[Opening Data for processing section]
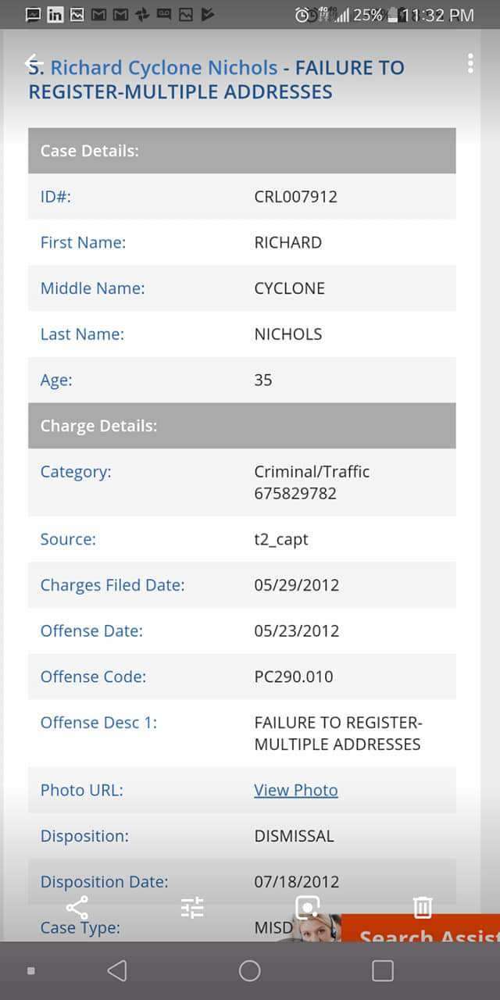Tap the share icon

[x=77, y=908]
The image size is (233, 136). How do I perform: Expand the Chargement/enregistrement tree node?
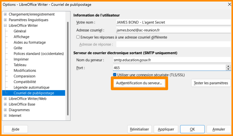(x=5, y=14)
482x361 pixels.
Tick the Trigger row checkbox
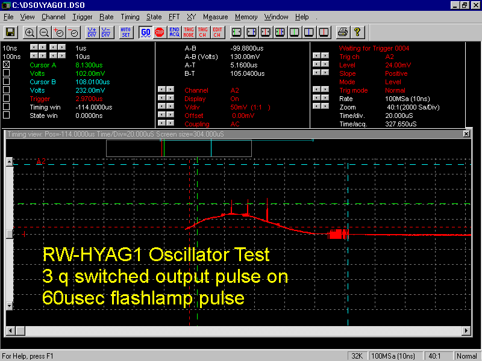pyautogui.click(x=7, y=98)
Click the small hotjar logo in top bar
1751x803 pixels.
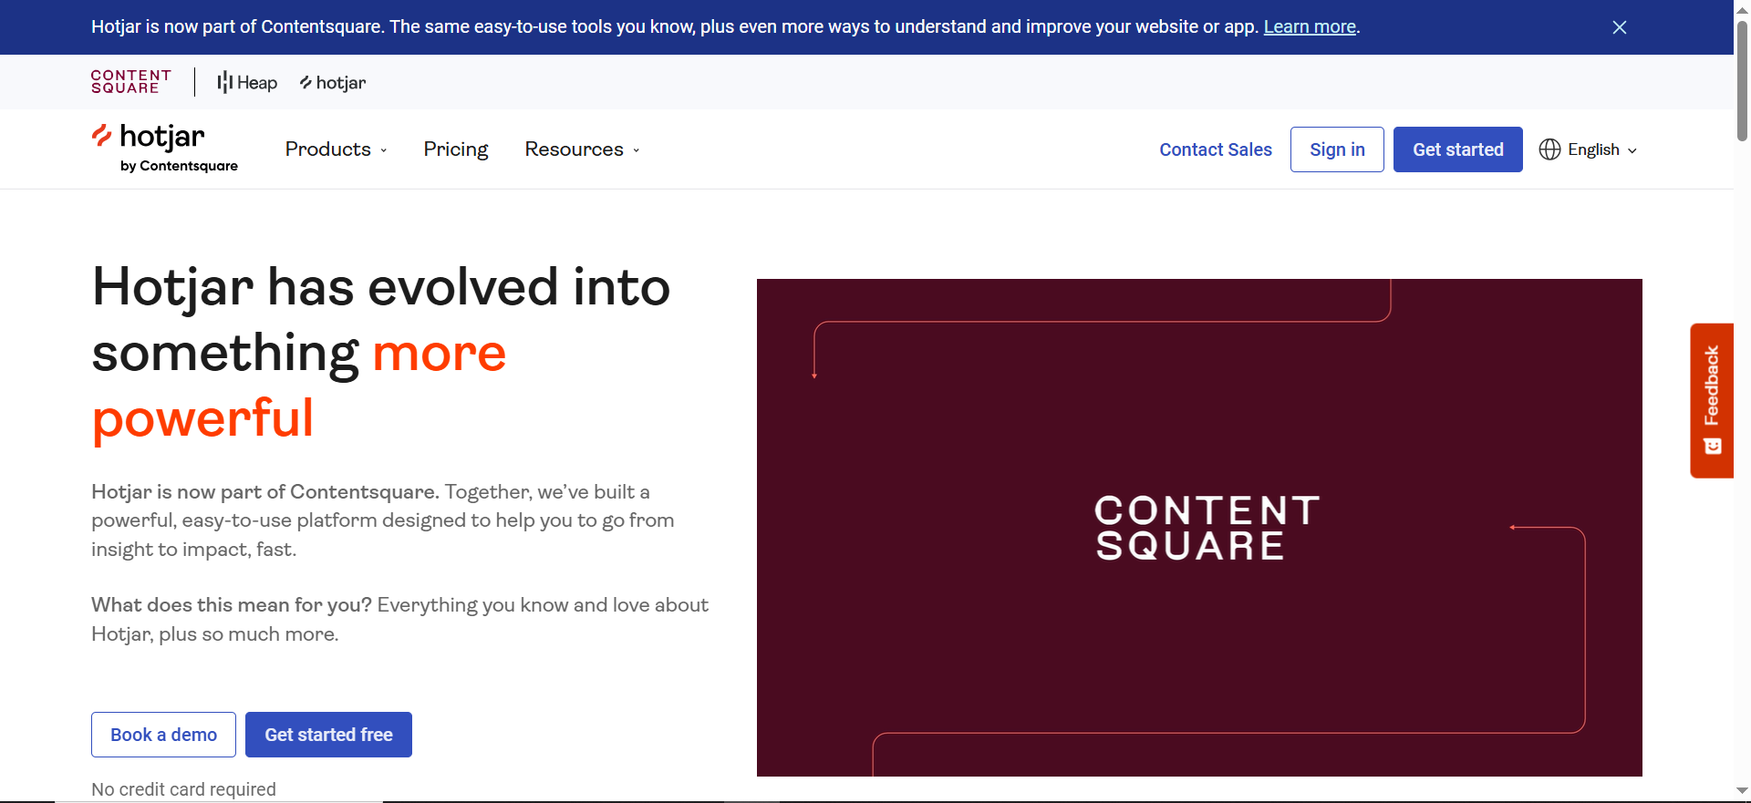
[Closing Data for processing section]
[Opening Data for processing section]
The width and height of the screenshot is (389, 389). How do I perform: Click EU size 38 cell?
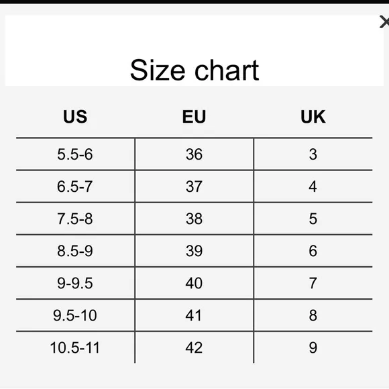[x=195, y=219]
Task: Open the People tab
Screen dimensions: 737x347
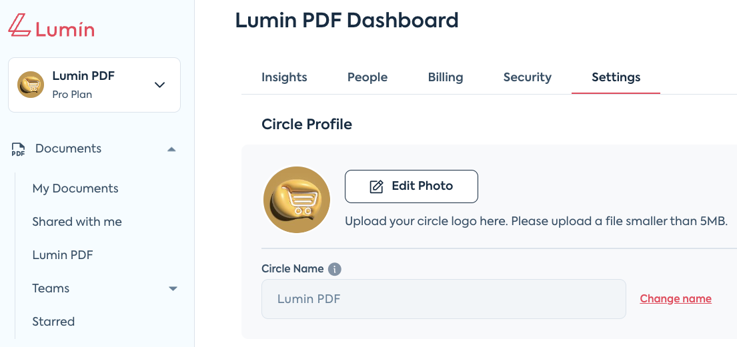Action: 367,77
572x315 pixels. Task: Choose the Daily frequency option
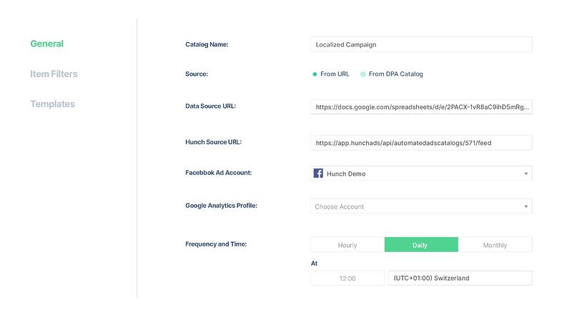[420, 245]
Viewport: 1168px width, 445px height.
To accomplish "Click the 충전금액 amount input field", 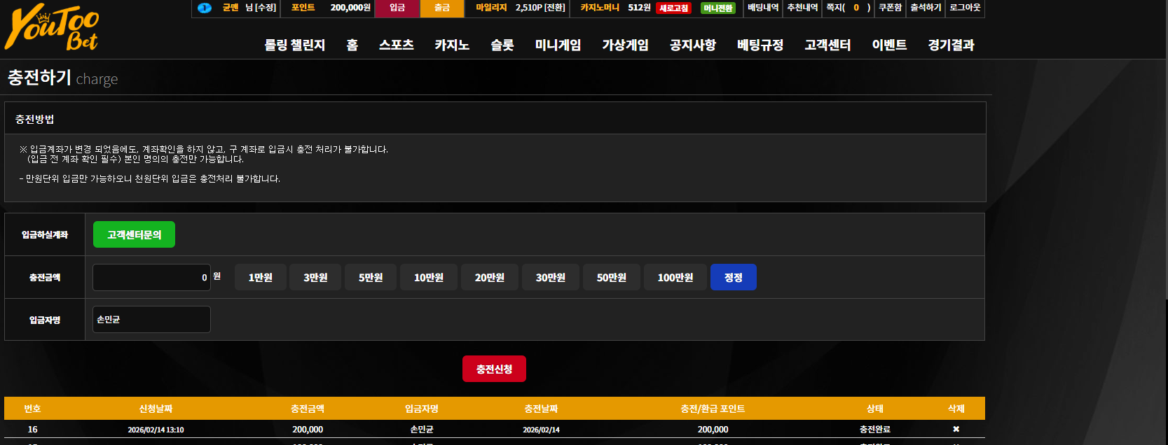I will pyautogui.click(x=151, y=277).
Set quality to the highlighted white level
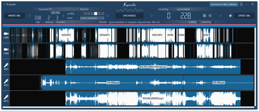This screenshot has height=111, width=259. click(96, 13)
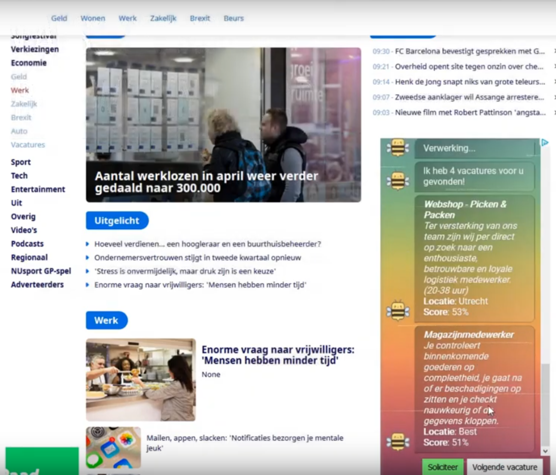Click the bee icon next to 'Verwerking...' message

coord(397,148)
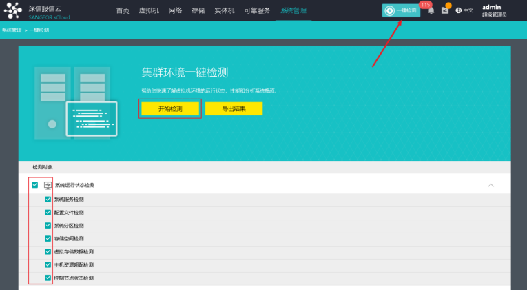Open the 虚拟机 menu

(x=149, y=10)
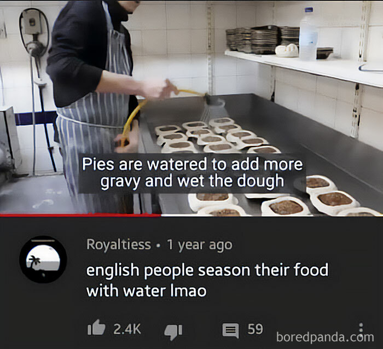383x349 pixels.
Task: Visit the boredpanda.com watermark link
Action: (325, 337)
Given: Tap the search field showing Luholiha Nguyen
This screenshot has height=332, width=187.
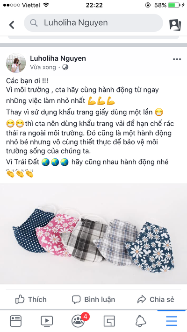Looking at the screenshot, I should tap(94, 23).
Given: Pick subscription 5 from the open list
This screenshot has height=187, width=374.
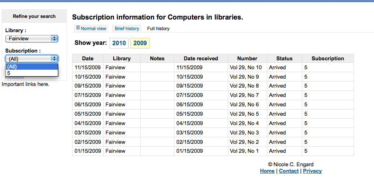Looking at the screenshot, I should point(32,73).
[Closing Data for processing section]
[Opening Data for processing section]
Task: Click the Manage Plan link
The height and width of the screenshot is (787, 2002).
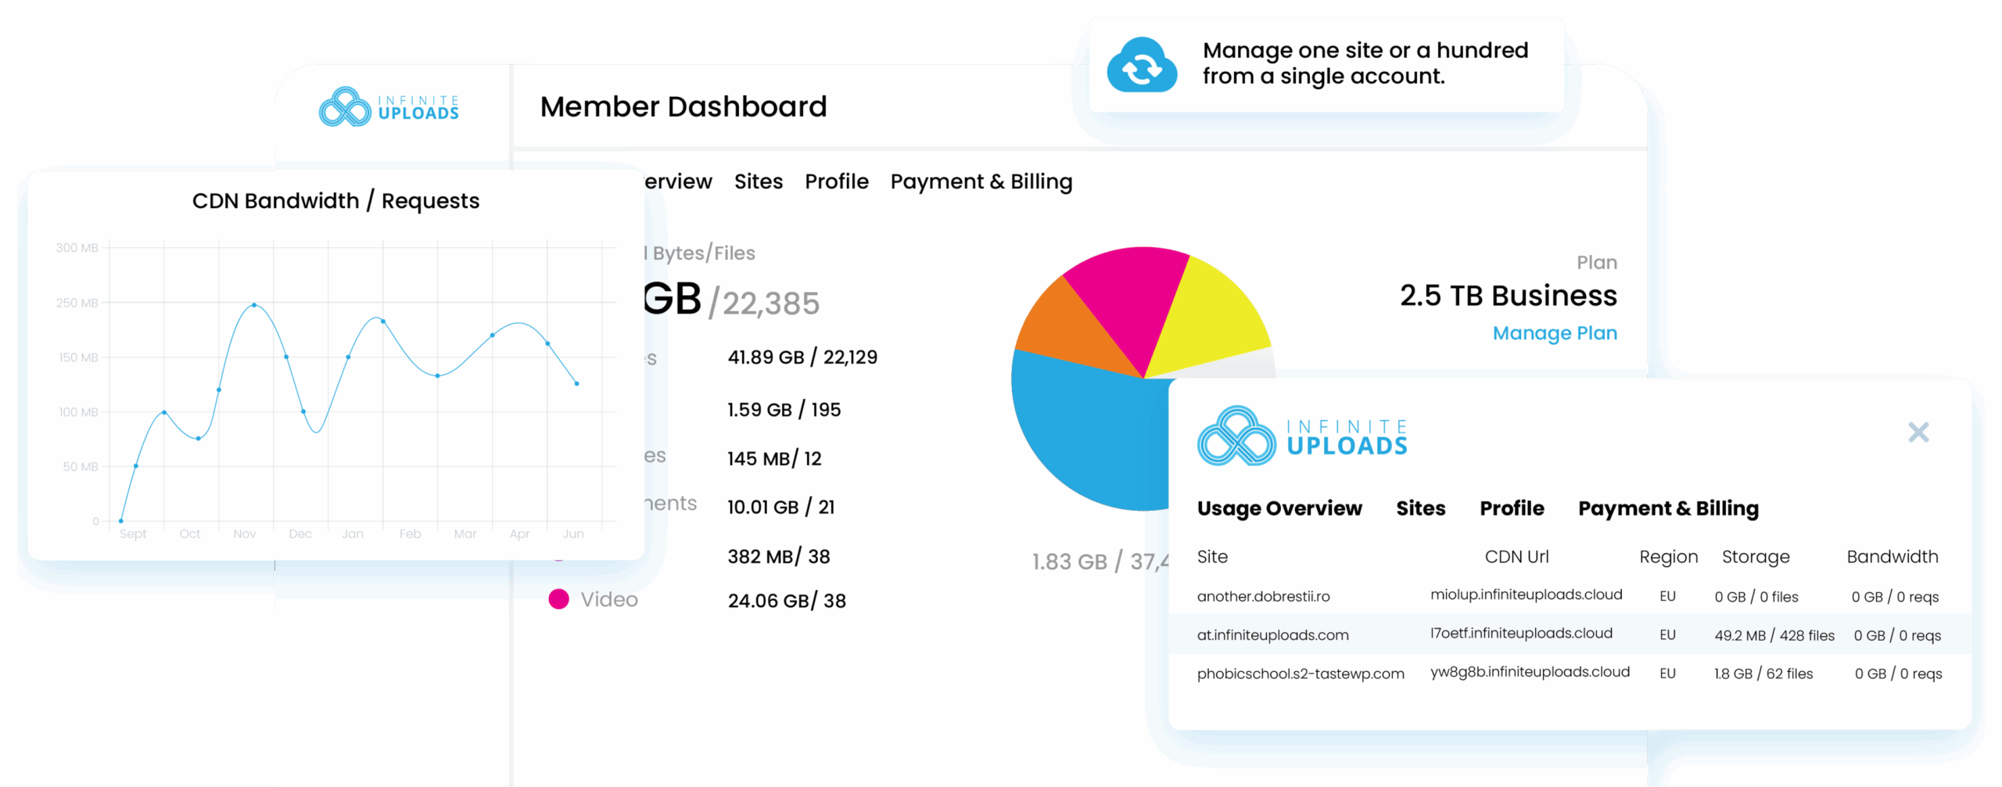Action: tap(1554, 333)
[Closing Data for processing section]
Using the material above, reproduce only the lines that run from the line with "The image size" up to and including the line with "1751x803 pixels.", exactly, with the pictures dropped.

The image size is (233, 136). How do I perform: Expand the Chargement/enregistrement tree node?
(x=5, y=14)
482x361 pixels.
Tick the Trigger row checkbox
pyautogui.click(x=7, y=98)
Click the small hotjar logo in top bar
1751x803 pixels.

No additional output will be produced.